DIRECTIONS FOR THIS TASK —
Write out word for word the lines from the one holding "The image size is (1086, 803)." through the end of the data, and only those lines. Pictures stay out.

--------------------------------------------------

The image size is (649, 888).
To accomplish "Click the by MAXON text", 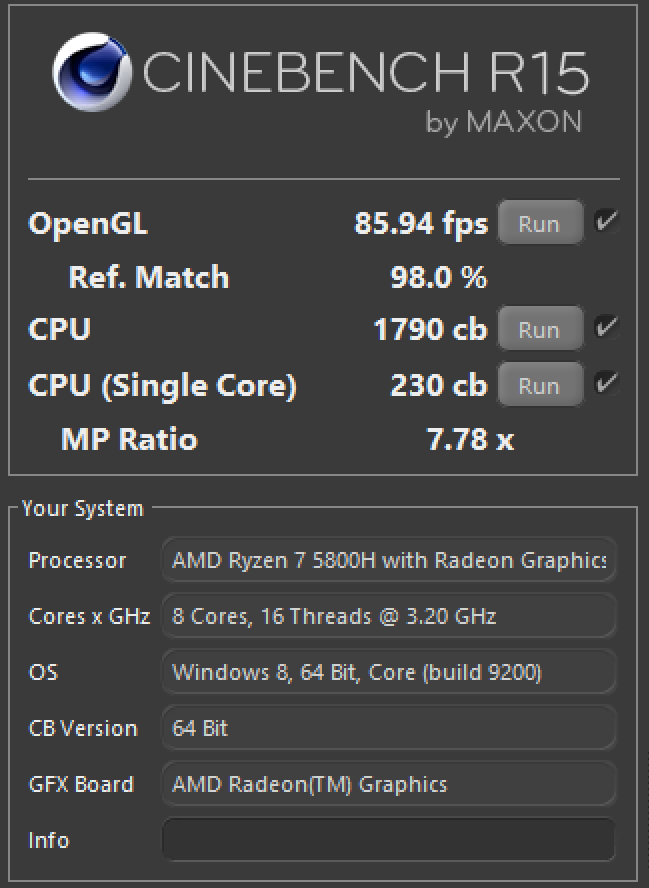I will point(503,122).
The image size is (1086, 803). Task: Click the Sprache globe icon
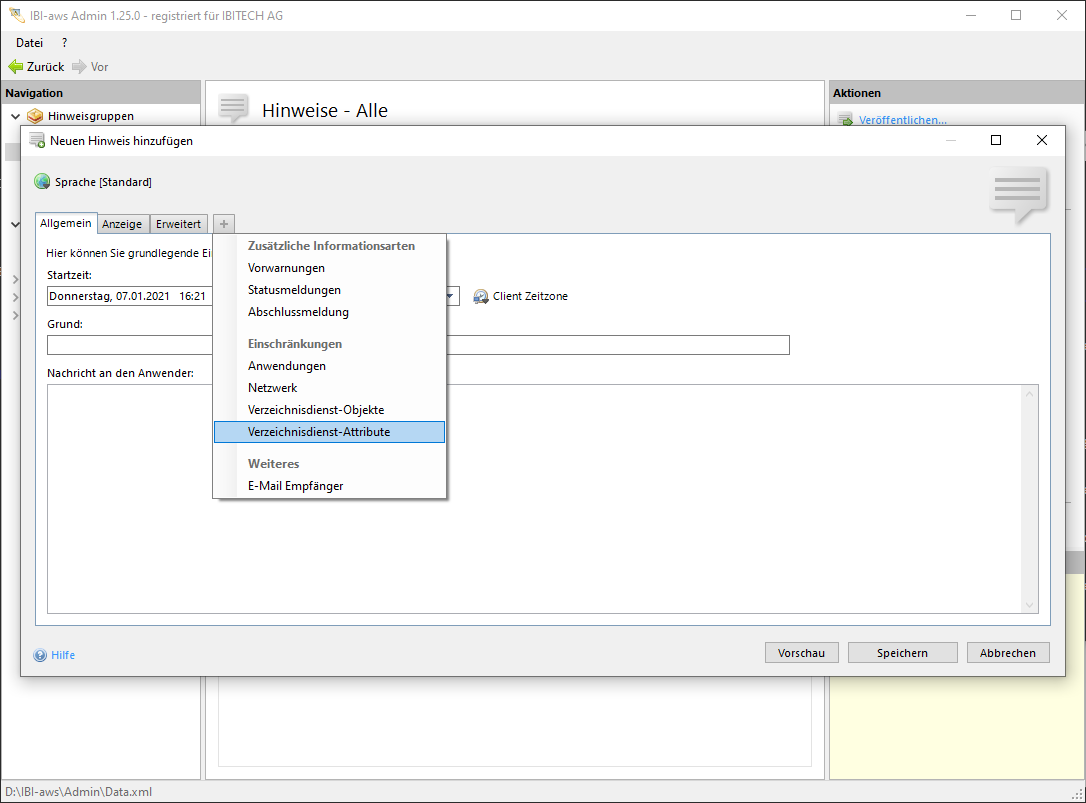(x=42, y=182)
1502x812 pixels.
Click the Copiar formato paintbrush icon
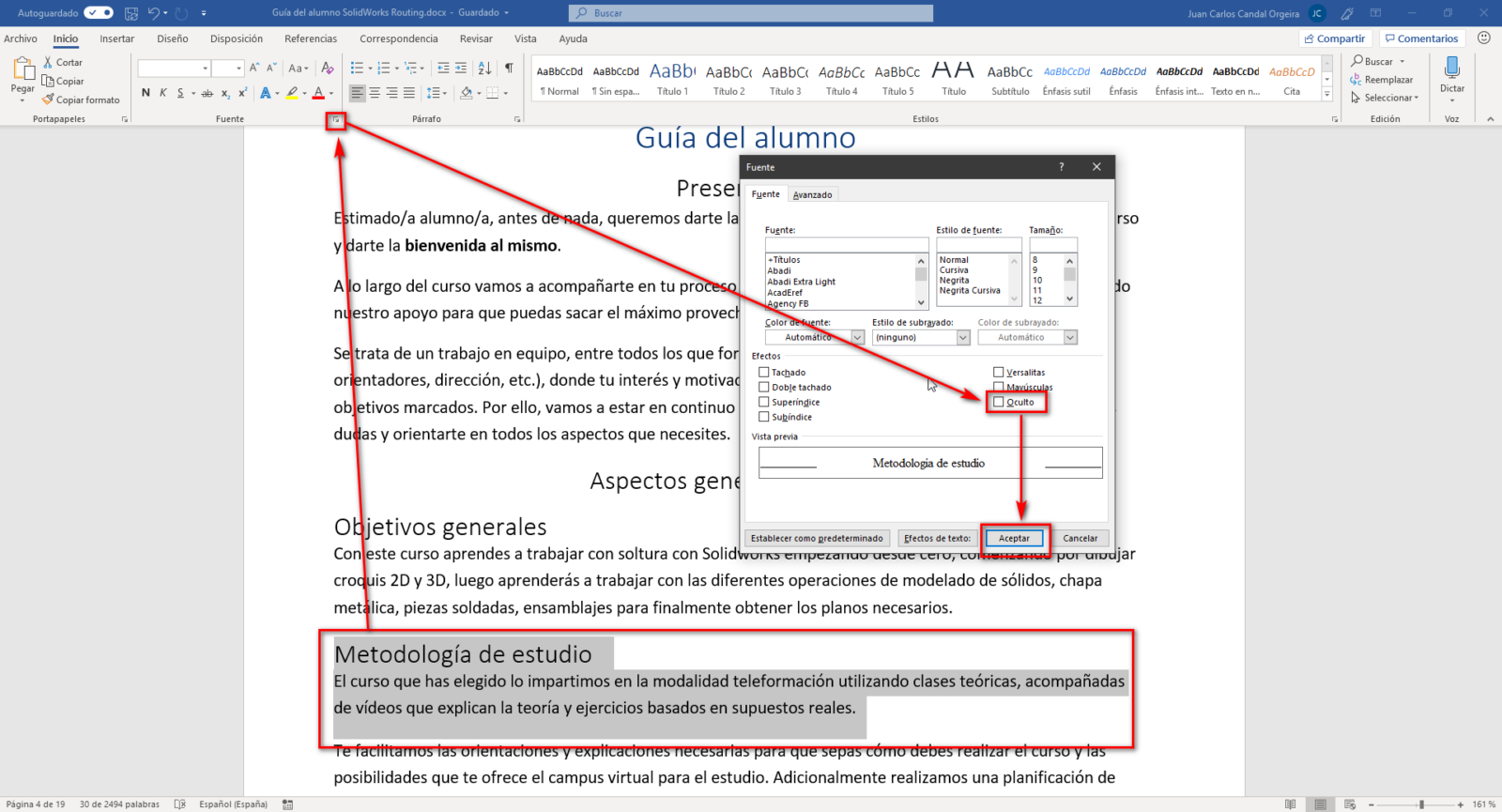(48, 100)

--------------------------------------------------

SOLUTION FOR THIS TASK —
The image size is (1086, 803). Task: Click the Sprache globe icon
(x=42, y=182)
1502x812 pixels.
Click the Copiar formato paintbrush icon
(48, 100)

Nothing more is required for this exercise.